La plus conservatrice - dans le sens de conservation des traditions - de ces établissements est l’École Sainte-Famille. Elle a été fondée dans les années 1990 par la Fraternité sacerdotale Saint-Pie X, un groupe qui rejette la modernisation entreprise au sein de l’Église catholique à partir du Concile Vatican II, dans les années 1960 et 1970.

L'abbé Olivier Berteaux, directeur de l'école Sainte-Famille.
Crédit: Emmanuel Leroux-Nega
L'abbé Olivier Berteaux, directeur de l'école Sainte-Famille.

«[À l’époque], beaucoup de monde se trouvent perdus, notamment des familles qui ne se retrouvent plus dans les changements. Et ces familles ont des enfants et ne savent plus vers qui se tourner. Les parents demandent à la fraternité des écoles pour que leurs enfants puissent recevoir un enseignement qui ne dissocie pas la foi et l’enseignement. Où la foi n’est pas quelque chose d’étrange dans la vie», affirme l’abbé Olivier Berteaux, directeur de l’École Sainte-Famille.

Dans cette école, certains cours sont donnés par des prêtres en soutane ou des religieuse en costume traditionnel. Une prière est prononcée au début et à la fin du cours, ainsi qu’au repas.

Et la messe se fait en latin, même si les élèves les plus jeunes ne parlent pas cette langue.

«Le latin n’est pas un obstacle à la compréhension qu’il y a un mystère. Au contraire, il est... c’est un vecteur qui nous rappelle en permanence qu’il y a quelque chose de mystérieux, sacré, qui nous dépasse»

Anne Théberge a inscrit deux enfants à l’école Sainte-Famille. Elle estime que la présence d’écoles confessionnelles est nécessaire.

«C’était important pour nous que l’école soit catholique. Mon mari et moi, on pratique à tous les jours et c’était à nos valeurs qu’on voulait transmettre à nos enfants», dit-elle en entrevue.

«Notre foi nous suit partout. Notre foi est partie intégrante de nous mêmes. Donc je ne vois pas l’intérêt ni la nécessité que l’école soit laïque», ajoute-t-elle.

Les religions en recul pour tous les groupes

La situation à l’École Sainte-Famille demeure marginale. Même que, selon M. Castel, de moins en moins de gens s’identifient à une religion donnée. Un phénomène qui touche toutes les religions et tous les groupes ethniques du Québec.
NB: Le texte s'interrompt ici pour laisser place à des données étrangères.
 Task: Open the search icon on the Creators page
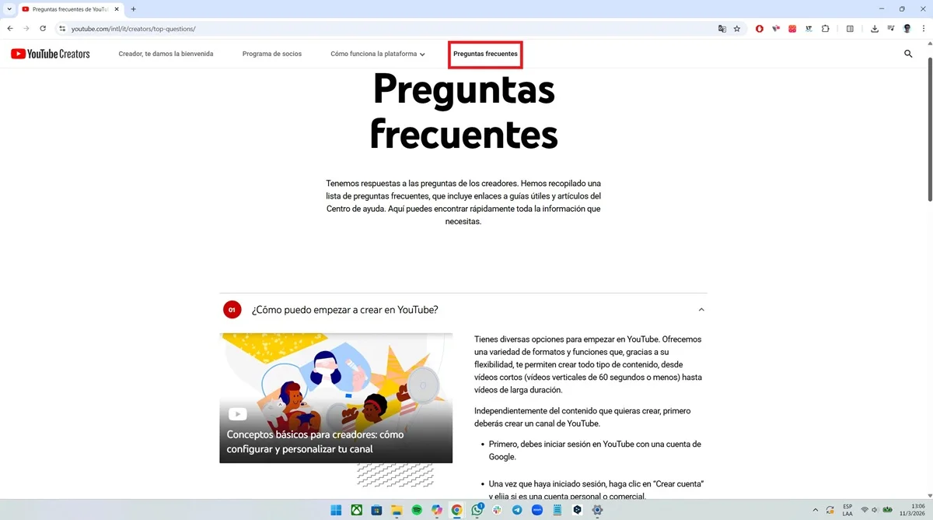(908, 54)
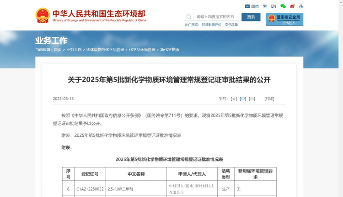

“Depuis 10 ans, on constate un affaiblissement de la proportion de gens qui s’identifient à la religion de leurs parents. Et ça c’est toutes religions, tous groupes ethniques confondus.”

- Frédéric Castel

M. Castel publiera bientôt un article à cet effet dans un ouvrage scientifique.

Semblablement, la Fédération des établissements d’enseignement privé (FEEP) sonde ses élèves aux dix ans concernant leur appartenance religieuse. Entre 2001 et 2010, la proportion d’élèves sans religion est passée de 10% à 30%. Un nouveau coup de sonde sera effectué l’an prochain.

L’abbé Berteaux espère toutefois que la question de la laïcité ne chasse pas entièrement la religion, toute confession confondue.

«Je ne suis pas sûr encore une fois que l’éradication de la dimension religieuse soit la réponse à apporter. Et je pense que ce serait une erreur aussi d’avoir peur. [...] S’il y a des difficultés, est-ce qu’elles sont vraiment traitées en les faisant disparaître? S’il y a, je dirais, un discours qui est différent du vôtre, est-ce que c’est en l’aseptisant, en lui ne lui donnant plus voix au chapitre qu’on apporte une solution?», demande-t-il.

Il existe 97 écoles catholiques au Québec. Au moins 41 autres institutions desservent les communautés minoritaires, comme les protestants, les juifs, les Arméniens apostoliques et les musulmans.